**Task requirements**
Present each line of the entries below that holds the word "dnes".

**Records for this exercise**
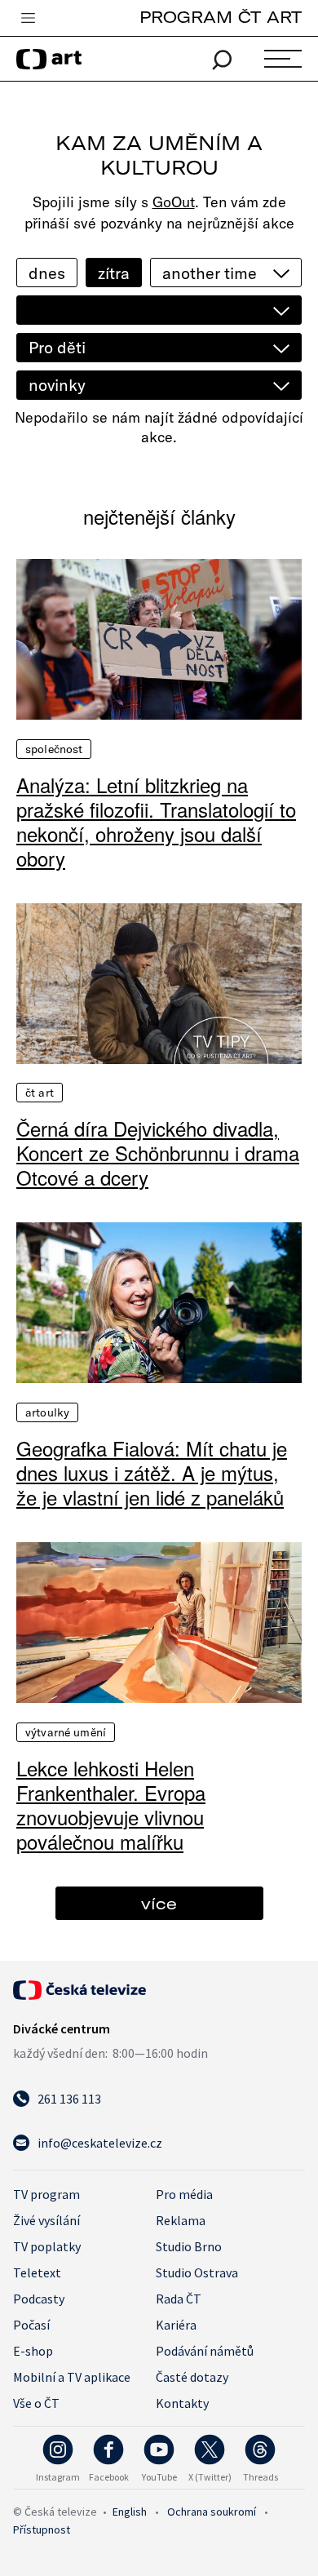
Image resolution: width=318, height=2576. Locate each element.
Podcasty (38, 2298)
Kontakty (182, 2403)
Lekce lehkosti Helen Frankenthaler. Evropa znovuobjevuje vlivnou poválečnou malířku (110, 1805)
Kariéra (176, 2325)
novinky (57, 385)
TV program (46, 2194)
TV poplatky (47, 2246)
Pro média (184, 2194)
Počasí (31, 2325)
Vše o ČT (36, 2403)
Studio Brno (189, 2246)
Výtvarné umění (65, 1732)
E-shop (33, 2351)
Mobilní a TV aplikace (71, 2377)
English (130, 2511)
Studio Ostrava (197, 2272)
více (159, 1903)
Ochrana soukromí (211, 2511)
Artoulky (47, 1412)
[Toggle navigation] (27, 19)
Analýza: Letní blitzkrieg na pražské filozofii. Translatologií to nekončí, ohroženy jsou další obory (156, 822)
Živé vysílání (46, 2220)
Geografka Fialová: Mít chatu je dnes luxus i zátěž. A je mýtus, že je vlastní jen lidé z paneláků (151, 1473)
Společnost (53, 749)
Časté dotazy (192, 2377)
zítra (114, 273)
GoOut (173, 202)
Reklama (180, 2220)
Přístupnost (41, 2529)
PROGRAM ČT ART (220, 17)
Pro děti (57, 347)
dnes (47, 273)
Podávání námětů (205, 2351)
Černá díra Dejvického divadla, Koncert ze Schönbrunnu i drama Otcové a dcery (157, 1153)
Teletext (37, 2272)
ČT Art (39, 1092)
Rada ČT (178, 2298)
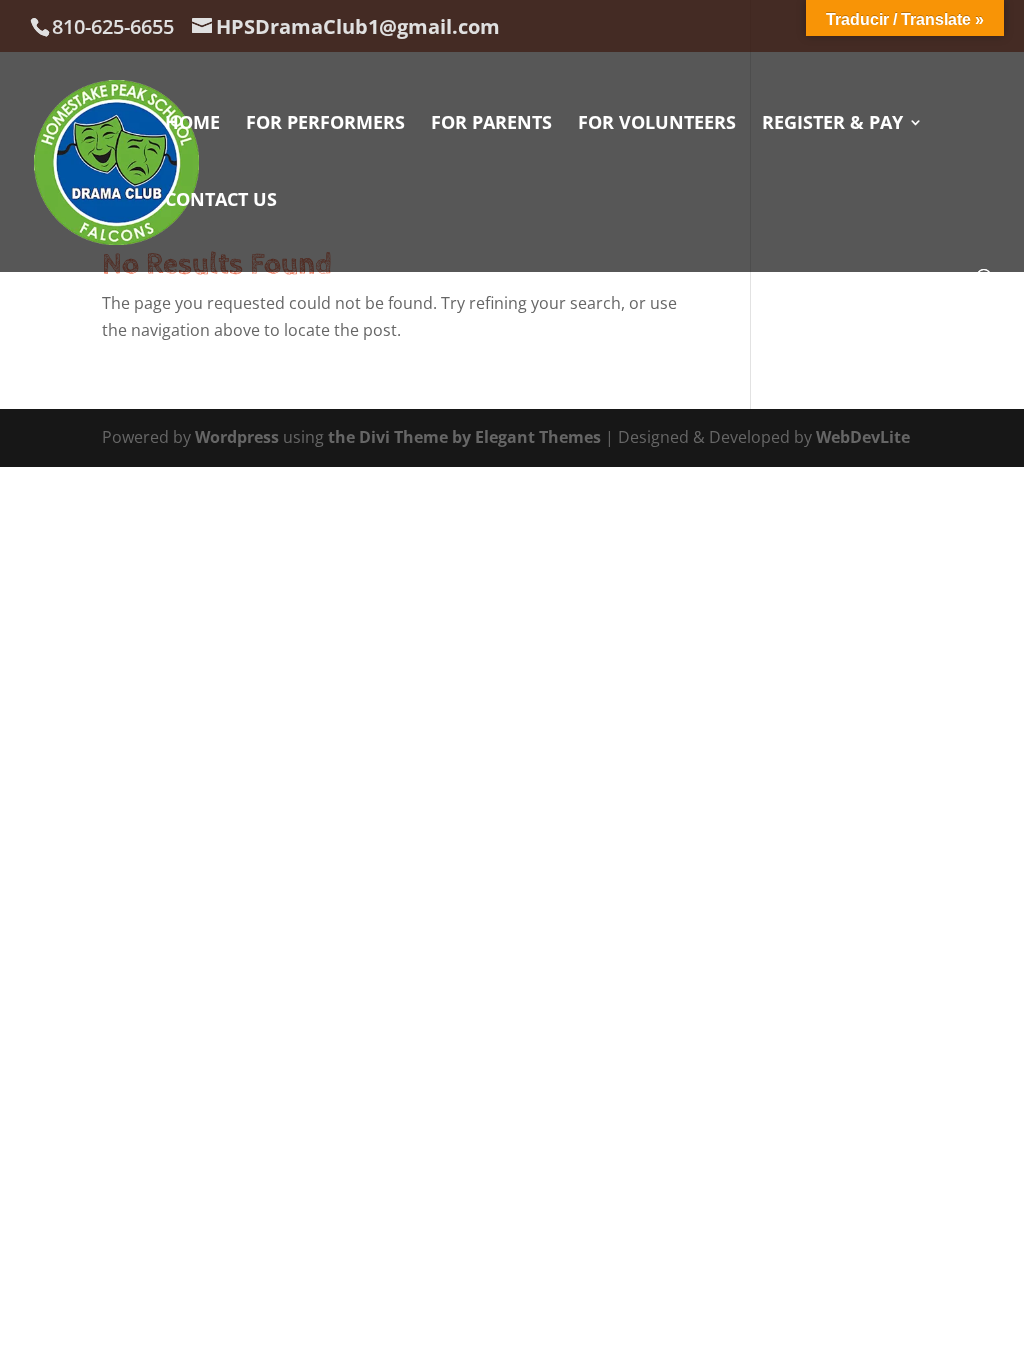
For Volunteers (657, 124)
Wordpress (237, 437)
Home (192, 124)
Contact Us (221, 201)
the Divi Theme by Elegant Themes (464, 437)
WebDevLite (863, 437)
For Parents (491, 124)
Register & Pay (832, 124)
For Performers (325, 124)
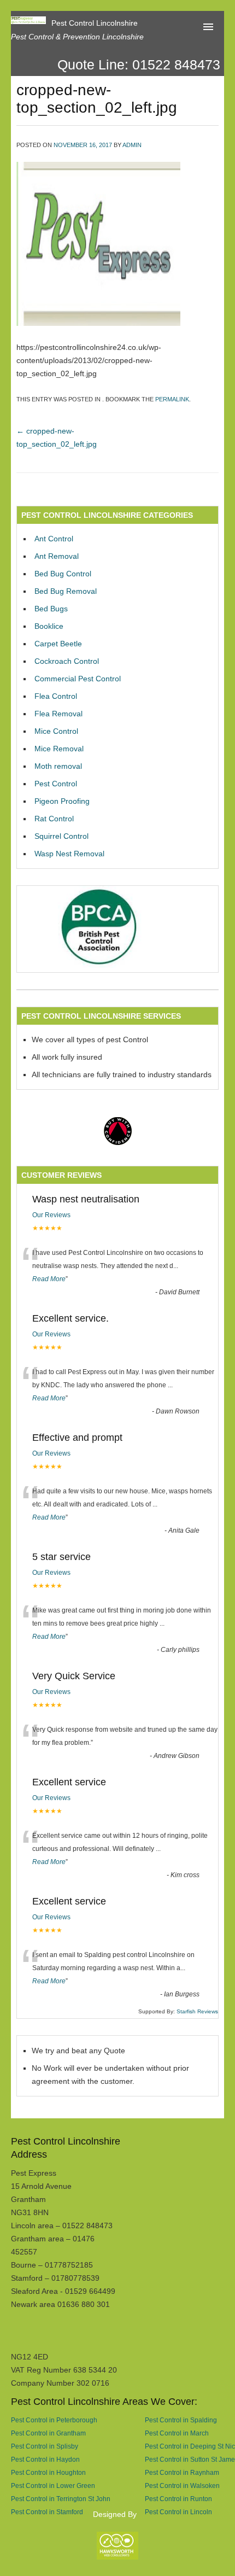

**Response to this task**
Geografka Fialová: Mít chatu je dnes luxus i zátěž. A je mýtus, že je vlastní jen lidé z paneláků (151, 1473)
dnes (47, 273)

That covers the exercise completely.